1.一种蛋白质标签载体pattB-act5cP-nosMLExon-GFP的构建方法，其特征在于，包括如下步骤：

（1）果蝇nos基因3'UTR-AS序列的扩增，得nos 3'UTR-AS，且其碱基序列为SEQ IDNO.1；

（2）pattB-nosP-3'UTR-AS过渡载体的构建：将步骤（1）得到的PCR产物纯化后和pattB-nosP载体用限制性内切酶进行酶切反应，然后再用T4连接酶将nos3'UTR-AS序列插入到pattB-nosP质粒中；

（3）act5c基因ATG上游4550 bp序列的扩增，得扩增后的碱基序列为SEQ ID NO.2；

（4）pattB-act5cP-3'UTR-AS过渡载体的构建：将步骤（3）得到的PCR产物纯化后和pattB-nosP-3'UTR-AS载体用限制性内切酶进行酶切反应，再用T4连接酶将act5cP4.55k片段插入到pattB-nosP-3'UTR-AS质粒中；

（5）nosE3D-I3-E4C和GFP序列的扩增，其中GFP的碱基序列为SEQ ID NO.3；

（6）nosE3D-I3-E4C-GFP序列的扩增；

（7）蛋白质标签载体pattB-act5cP-nosMLExon-GFP载体的构建：将nosE3D-I3-E4C-GFP序列插入到pattB-act5cP-3'UTR-AS质粒中，其中nosMLExon的碱基序列为SEQ ID NO.4。
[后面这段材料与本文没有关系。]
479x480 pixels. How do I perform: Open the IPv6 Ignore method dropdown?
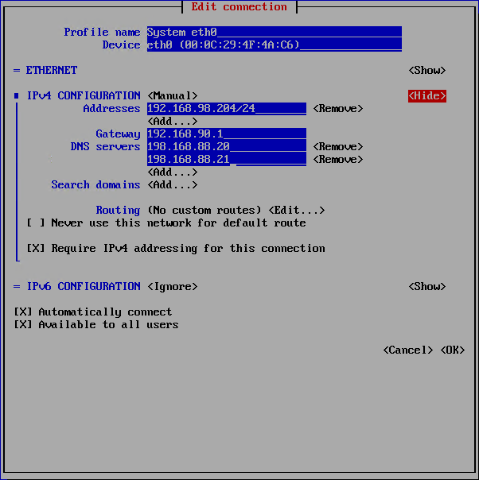coord(172,287)
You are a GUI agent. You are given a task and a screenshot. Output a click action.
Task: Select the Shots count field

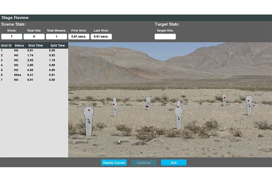tap(12, 37)
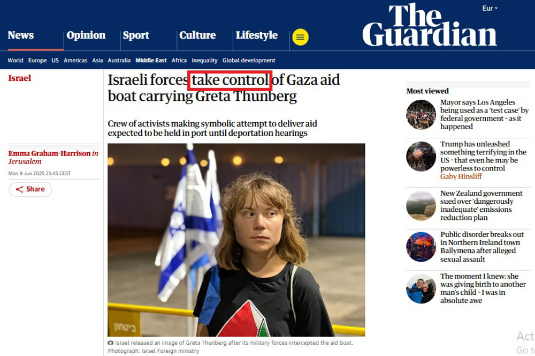Click the main Greta Thunberg article photo
The height and width of the screenshot is (356, 535).
236,240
2. 根据权利要求1所述的构建方法，其特征在于，所述3'UTR-AS序列为果蝇nos基因末位外显子3'非翻译区序列3'UTR，及其下游100 bp附加序列AS。

3.根据权利要求1所述的构建方法，其特征在于，所述步骤（2）在构建过程中，需要在nos3'UTR-AS中带上限制性内切酶Sbf1、Kpn1、Asc1、Not1和Xba1的酶切位点，且Kpn1、Asc1和Not1为预埋酶切位点，其中，Sbf1也可换为Age1。

4.根据权利要求1所述的构建方法，其特征在于，所述步骤（3）为以野生型果蝇的基因为模板进行扩增。
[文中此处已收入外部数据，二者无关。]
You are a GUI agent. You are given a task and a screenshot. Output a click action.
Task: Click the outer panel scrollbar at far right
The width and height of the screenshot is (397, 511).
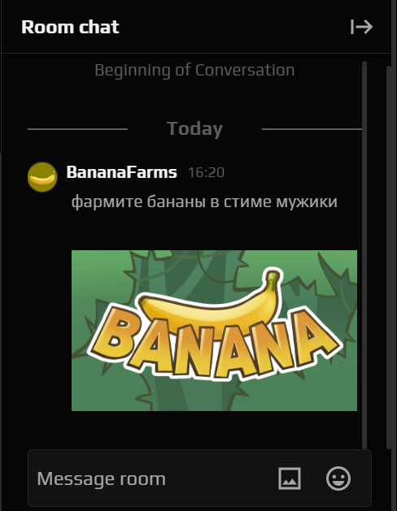[x=389, y=258]
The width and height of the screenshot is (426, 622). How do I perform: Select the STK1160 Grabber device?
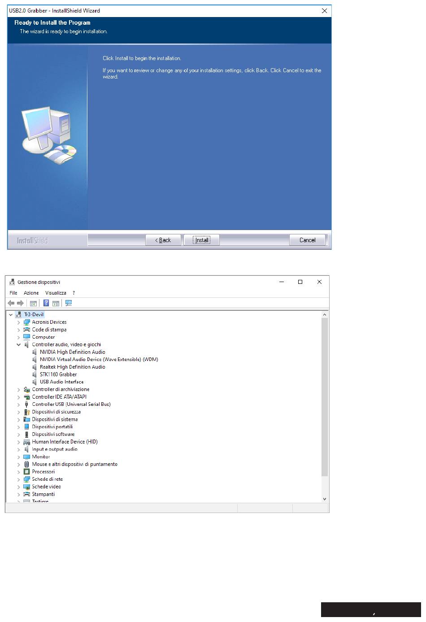(58, 374)
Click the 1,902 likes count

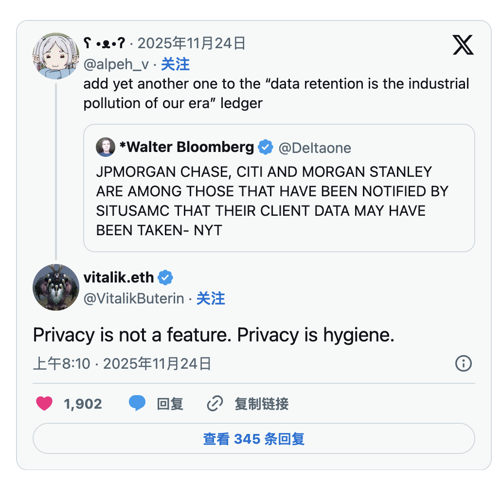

5.根据权利要求1所述的构建方法，其特征在于，所述步骤（6）采用搭桥法扩增，即设计两对引物，先分别扩增nosE3D-I3-E4C和GFP，再以nosE3D-I3-E4C和GFP为模板，利用两模板之间的重叠部分搭桥扩增，一次插入载体中。

6.根据权利要求1所述的构建方法，其特征在于，所述步骤（6）采用搭桥法扩增，在nosE3D-I3-E4C和GFP中分别引入限制性酶切位点，分别插入过渡载体进行扩增。
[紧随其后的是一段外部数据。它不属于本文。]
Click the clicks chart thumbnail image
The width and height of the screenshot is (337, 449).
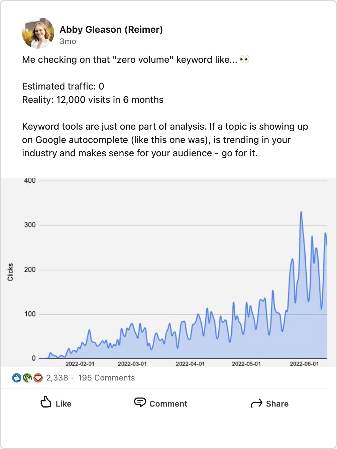pos(169,271)
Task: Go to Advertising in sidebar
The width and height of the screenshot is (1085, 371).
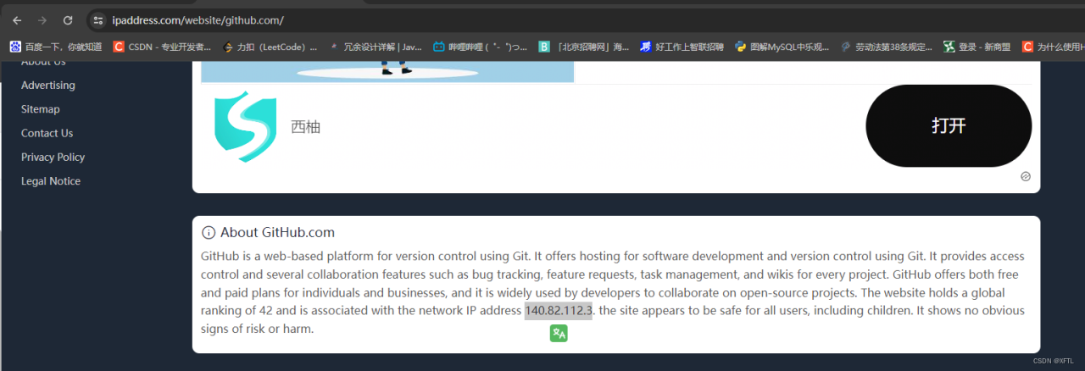Action: pyautogui.click(x=47, y=86)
7.根据权利要求1所述的构建方法，其特征在于，所述步骤（5）中nosE3D-I3-E4C序列的扩增无TAG终止密码子，扩增GFP序列时在其3'端引入TAG终止密码子。

8.一种蛋白质标签载体的表达方法，其特征在于，将采用权利要求1-7任一所述方法制备的蛋白质标签载体的编码基因显微注射入果蝇的卵中，然后挑选出红眼转基因果蝇，建立转基因果蝇品系。

9.一种蛋白质标签载体检测方法，其特征在于，取权利要求8建立的转基因果蝇的卵巢和精巢，进行免疫荧光染色，进行GFP的表达检测。